Everything happened real fast after that.
Within an hour we were standing in a dim livery stable, watching half a dozen heavily armed men climb into a sturdy stagecoach.
Once in, they pulled down the leather shades. Then Icy Blue & his driver climbed up into the box.
‘How does that look?’ said Mr. V.V. Bletchley to us.
‘Looks good,’ said Dizzy. ‘Looks like we got something to hide.’
I agreed & looked at Pa to see whether he did, too, but he was busy adjusting the saddle on a big gray gelding.
‘Off you go then,’ said Mr. V.V. Bletchley to the first stagecoach. ‘And good luck to you! You catch them Reb Road Agents.’

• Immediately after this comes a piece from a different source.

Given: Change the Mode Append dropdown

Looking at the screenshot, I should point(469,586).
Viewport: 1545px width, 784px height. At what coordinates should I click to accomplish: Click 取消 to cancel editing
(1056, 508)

Icy Blue raised his shotgun and his driver flicked the reins & said, ‘Hee-yah!’
The decoy coach was away!
Pa swung up into the saddle of the gelding. ‘I hope to see ye pass us on the road,’ he said, ‘as we clap those bandits in irons.’
‘Pa!’ I cried. ‘Ain’t you riding shotgun with us?’
‘Not for the first wee stretch,’ he said. ‘Horses and Ray dinna get along so he’ll ride with ye. But don’t worry, me wee lassie. Once we’ve clapped those pesky Reb Road agents in irons I’ll ride with ye to Sacramento.’ His eyes were brimming with tears like he was sad to leave, & he could not meet my gaze.
I confess I was disappointed. I had been looking forward to working with my pa on our first case.
‘Fare thee well!’ He touched his finger to the brim of his new hat. Still without looking at me, he turned his horse & spurred it & trotted after the departing coach. The last I saw of him was his silhouette against the bright square of outside light coming in through the stable doors. Then the light kind of dissolved him & he was gone.
Mr. V.V. Bletchley, Dizzy and Ray were examining the second stagecoach.
I studied it, too. It was battered and old, with a faded vista of mountains painted on the door and gold trim that was almost chipped off.
Bletchley turned to me. ‘She may look old and battered,’ he said, ‘but she was recently fitted with a new thoroughbrace and she can hold tons of silver. Come look.’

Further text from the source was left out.